How would I apply what I’ve read to my own life?

But God is doing something far greater than any of us can even imagine. Abraham had no idea just how big God's plan was. Isaac was oblivious as to the magnitude of the storyline God was writing. Jacob and Joseph were unaware of the incredible nature of what God was doing behind the scenes. Men would come and go. Generations would pass from existence. And yet God was still at work implementing His plan for mankind. No one individual or nation would be more important than any other. Kings and slaves, Jews and Gentiles, men and women … they all would be used to accomplish God's divine plan for the future. His mind was focused on the end. He knew what had to be done for mankind to be restored to a right relationship with Him. He knew the blessing was about more than promised land and progeny. It was about salvation and redemption from slavery to sin and the condemnation of death that every man was under. I need to have that same mindset. It isn't all about me. The world doesn't revolve around me and my desires. I don't exist for my own satisfaction and I should not live to seek my own limited will. I exist for God's glory and am part of a long-standing line of men and women whom God has used to accomplish His greater plan for the good of mankind. I am to live with the end in mind. I am to focus on the reality that my life and my short time on this planet are not the point of the story. I am to live faithfully focused on the end.

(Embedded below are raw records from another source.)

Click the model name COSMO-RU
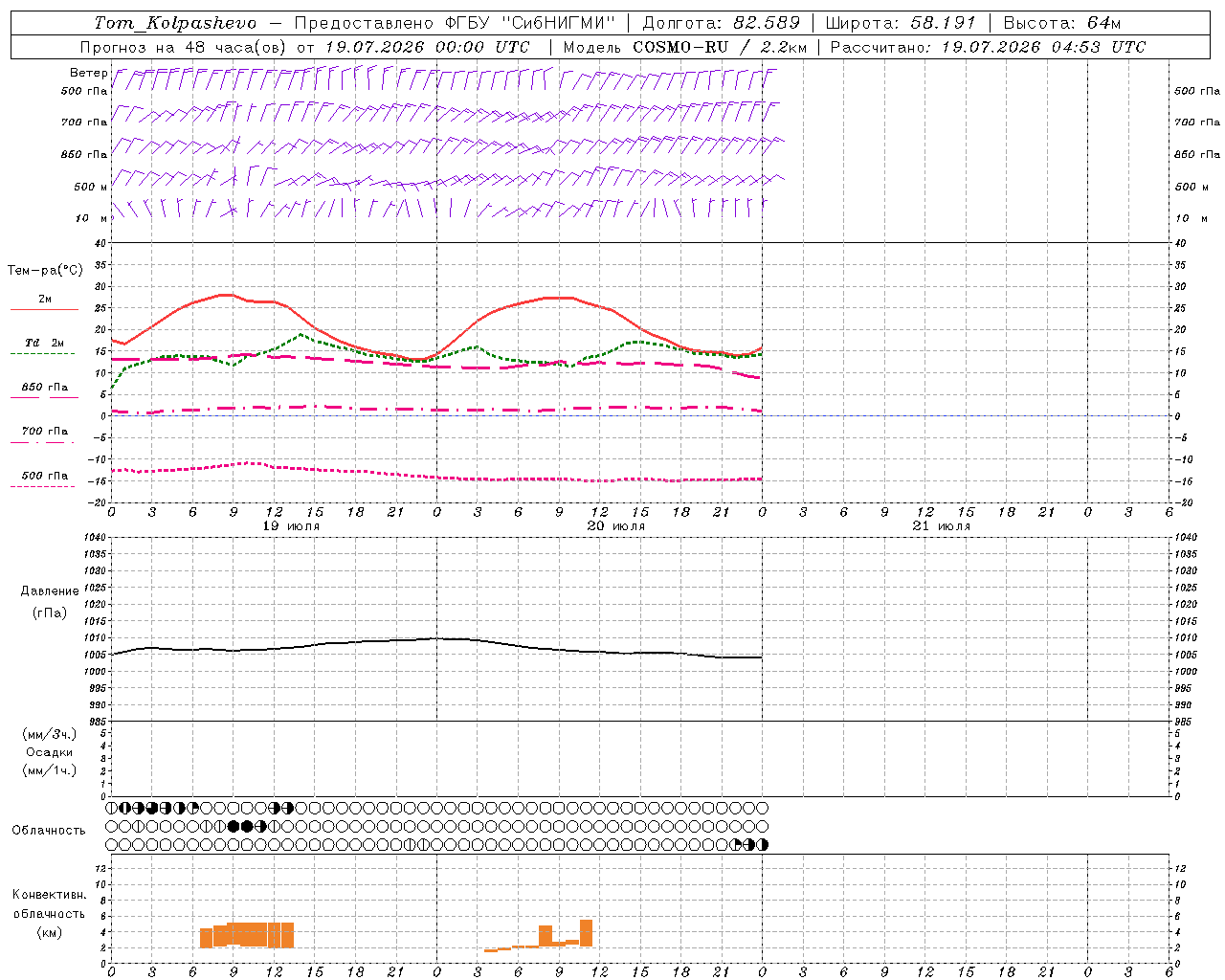pyautogui.click(x=680, y=47)
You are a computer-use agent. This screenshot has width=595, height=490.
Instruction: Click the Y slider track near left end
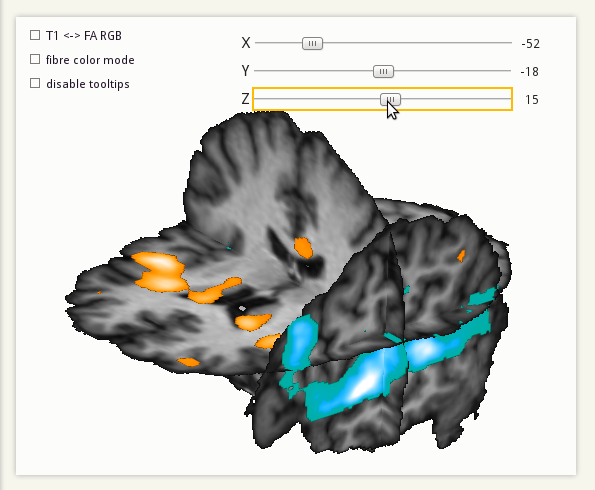tap(269, 71)
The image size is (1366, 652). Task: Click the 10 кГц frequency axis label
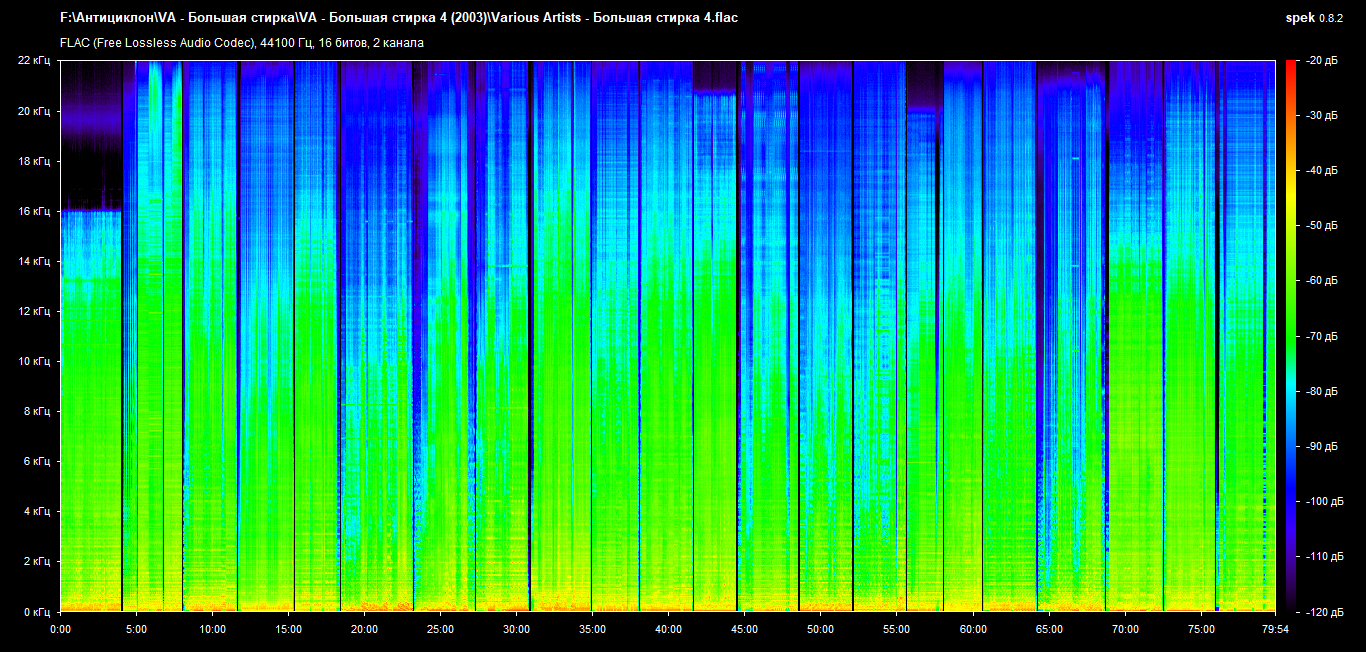34,361
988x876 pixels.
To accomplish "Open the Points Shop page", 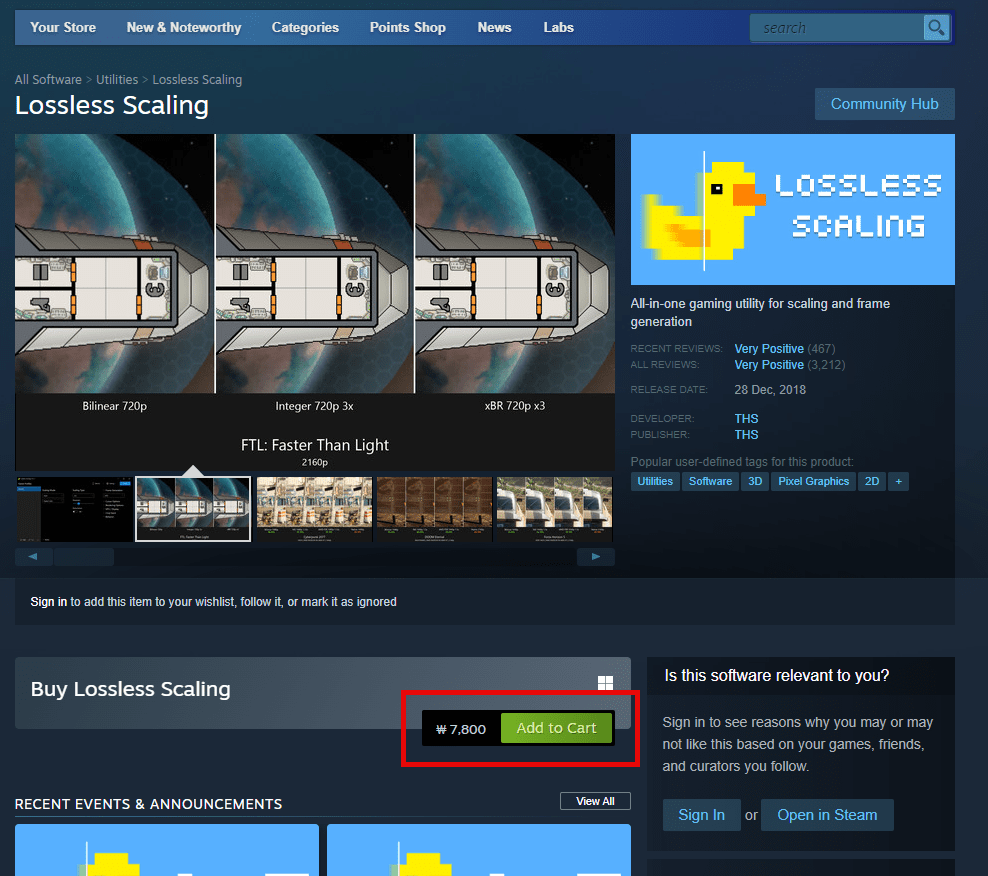I will click(x=407, y=27).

Jesus told His disciples, "Therefore you also must be ready, for the Son of Man is coming at an hour you do not expect" (Matthew 24:44 ESV). Interestingly enough, not one of those men lived to see the second coming of Christ. And yet they were told to live with that event in mind. They were to be ready. And so should we be. We are to live with the end in mind – not our end, but the one God has planned for all mankind. It is the end of the story, the culmination and conclusion of His plan.

Father, keep me focused on Your plan and not my own. Constantly remind me that there is something far more important than my own selfish, self-centered satisfaction and comfort. I want to be a faithful servant who is found doing what You have called me to do when Your Son returns. I may not live to see that day, but I want to conduct my life as if I will. I want my greatest desire to be Christ's return and the conclusion of Your planHelp me to live with the end in mind. Amen.